Für Alfred Zimmermann ist nicht einsichtig, warum eine Änderung der Reihenfolge besser sein soll.
Rita Kohlermann erklärt, es sei immer so, dass ein Vorstoss überwiesen und erst dann in der Vorlage behandelt werde.
://: Der Landrat beschliesst, Traktandum 8 vor Traktandum 7 zu behandeln.
Für das Protokoll:
Andrea Maurer-Rickenbach, Landeskanzlei
Nr. 200
1 Anlobung von Lisbeth Maritz-Füeg als Friedensrichterin des Kreises 4 Arlesheim/Münchenstein und von Rudolf Kiefer als Mitglied des Bezirksgerichts Arlesheim
Lisbeth Maritz-Füeg als Friedensrichterin des Kreises 4 Arlesheim/Münchenstein und Rudolf Kiefer als Mitglied des Bezirksgerichts Arlesheim geloben, in ihrem Amt die Verfassung und Gesetze zu beachten sowie die Pflichten des Amtes gewissenhaft zu erfüllen.
Walter Jermann wünscht Lisbeth Maritz-Füeg und Rudolf Kiefer viel Befriedigung in ihrem neuen Amt.
Für das Protokoll:
Andrea Maurer-Rickenbach, Landeskanzlei
Nr. 201
2 1999/087a
Bericht der Petitionskommission vom 1. November 1999: 2 Einbürgerungsgesuche
Heinz Mattmüller, Präsident der Petitionskommission, nimmt zu den beiden Einbürgerungsgesuchen wie folgt Stellung: Am 3. Juni 1999 wurden diese Gesuche vom Landratsplenum zurückgestellt, weil das Erfordernis des Wohnsitzes in der Gemeinde nicht erfüllt war und nähere Auskünfte verlangt wurden, ob die achtenswerten Gründe für eine Einbürgerung in einer anderen Gemeinde stichhaltig seien. Die Kommission erhielt einen neuen Bericht der Justiz-, Polizei- und Militärdirektion und kam zu folgenden Entscheiden:
Der Vorlage konnten die Gründe dafür entnommen werden, weshalb sich die Gesuchstellerin in Gesuch Nr. 40 nicht auf dem normalen Weg an ihrer Wohnsitzgemeinde einbürgern lassen konnte. Die persönlichen Beziehungen zur Einbürgerungsgemeinde waren aus den Akten nicht ersichtlich, jedoch konnte sich die Kommission vom Vorliegen achtenswerter Gründe überzeugen. Als wesentlich kann betrachtet werden, dass die Gesuchstellerin assimiliert ist und noch keine Bürgergemeinde ihr Gesuch abgelehnt hat. Die Kommission empfiehlt dem Landrat, diesem Gesuch zuzustimmen.
://: 1. Dem Einbürgerungsgesuch Nr. 40 wird stattgegeben.
2. Die Gebühren werden gemäss den regierungsrätlichen Vorschlägen festgesetzt.

---+---

Schreiben Sie einen Abschnitt aus dem Protokollauszug wortgetreu ab. Beginnen Sie bei den Worten „Für Alfred Zimmermann“ und hören Sie nach den Worten „Vorlage behandelt werde.“ auf. Das Material stammt aus einer anderen Quelle als der Protokollauszug.

---+---

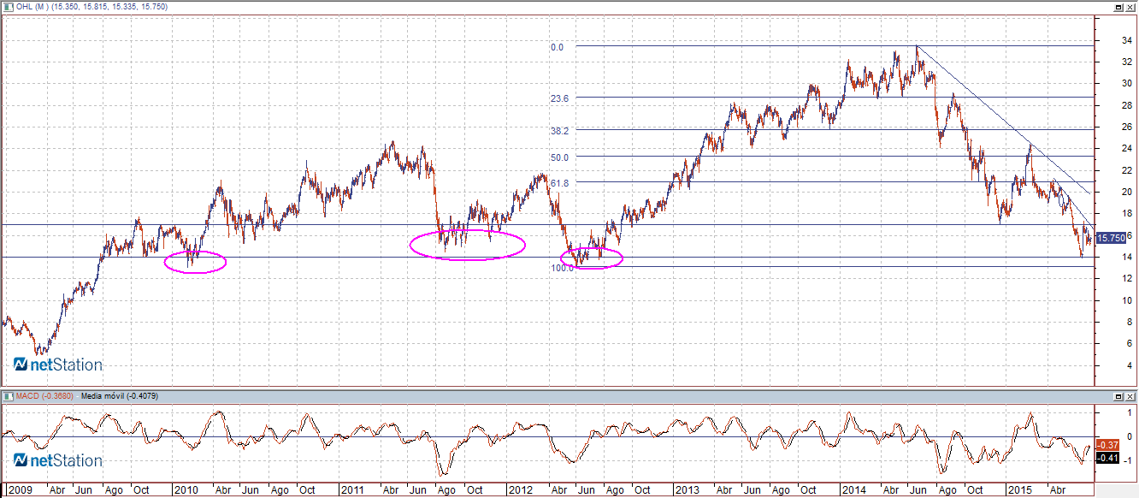
Task: Click the 61.8 Fibonacci retracement label
Action: click(x=560, y=183)
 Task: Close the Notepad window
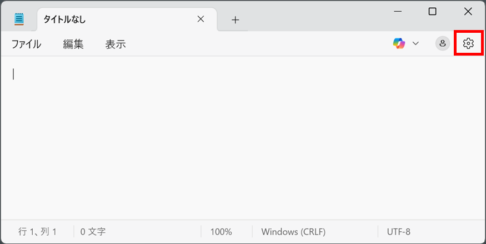point(468,12)
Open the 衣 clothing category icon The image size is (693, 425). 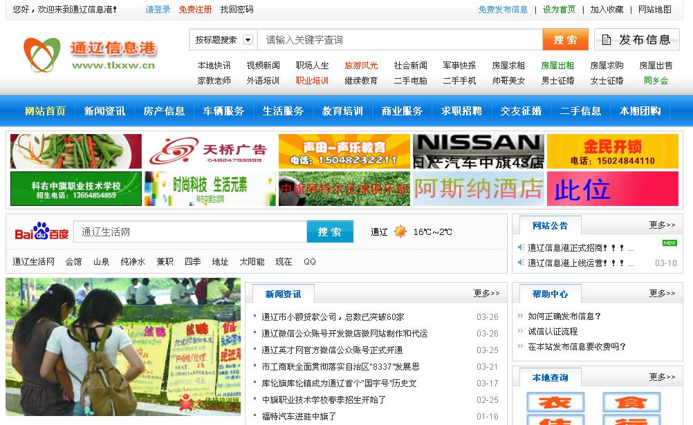[555, 402]
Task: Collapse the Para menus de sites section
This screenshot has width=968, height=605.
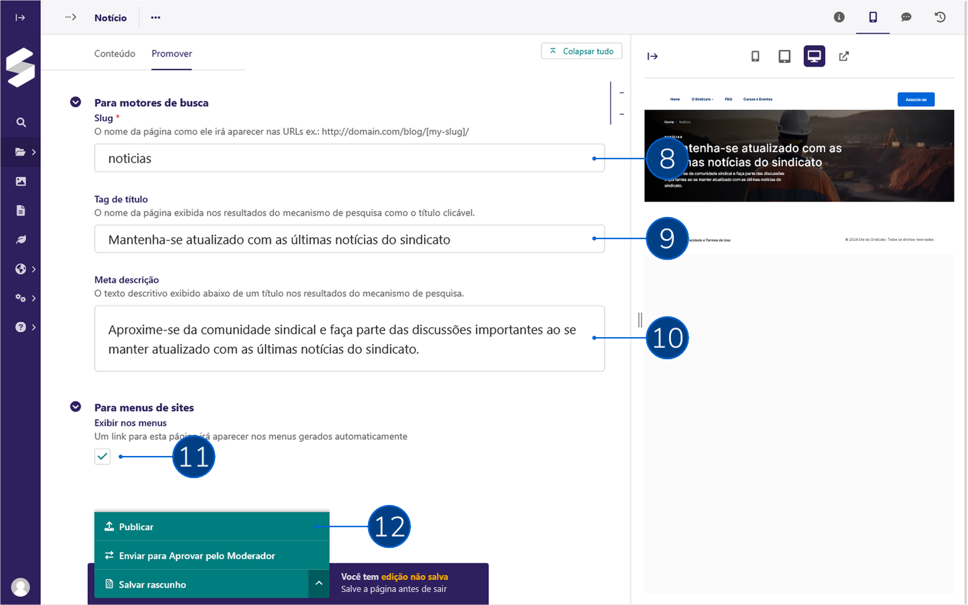Action: click(x=75, y=406)
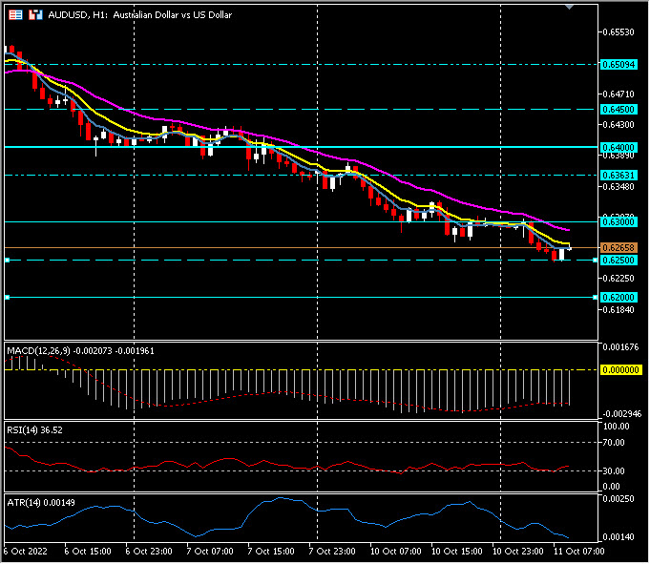Select the right handle of the 0.62500 line
The height and width of the screenshot is (564, 650).
click(596, 260)

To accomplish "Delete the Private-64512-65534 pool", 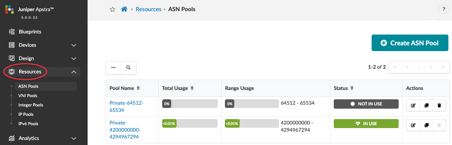I will point(439,105).
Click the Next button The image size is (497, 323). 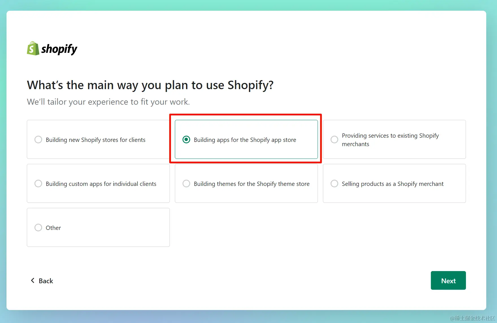click(x=448, y=280)
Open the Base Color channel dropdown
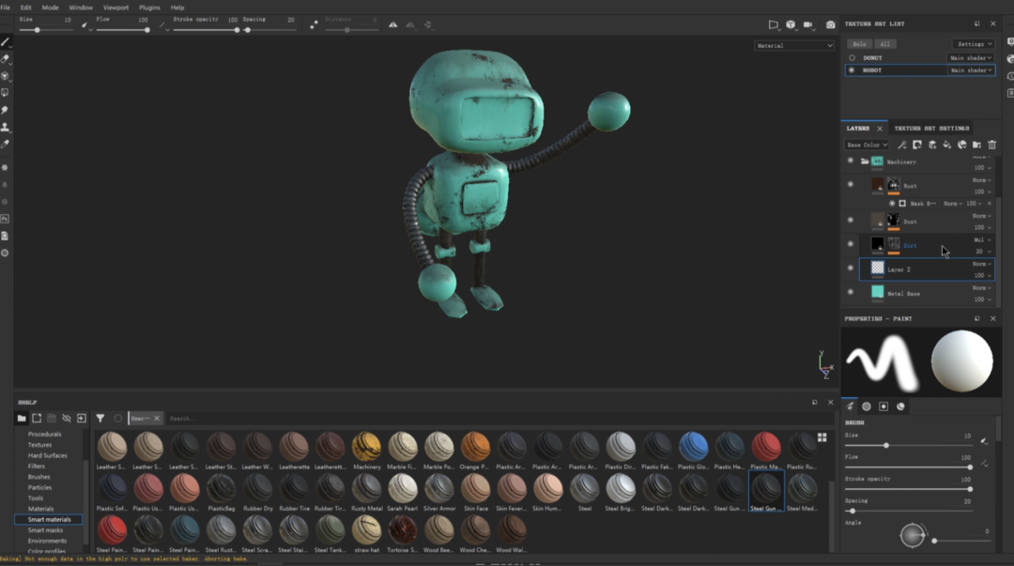1014x566 pixels. 867,145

---+---

Richtige Antwort |
Für Alfred Zimmermann ist nicht einsichtig, warum eine Änderung der Reihenfolge besser sein soll.
Rita Kohlermann erklärt, es sei immer so, dass ein Vorstoss überwiesen und erst dann in der Vorlage behandelt werde.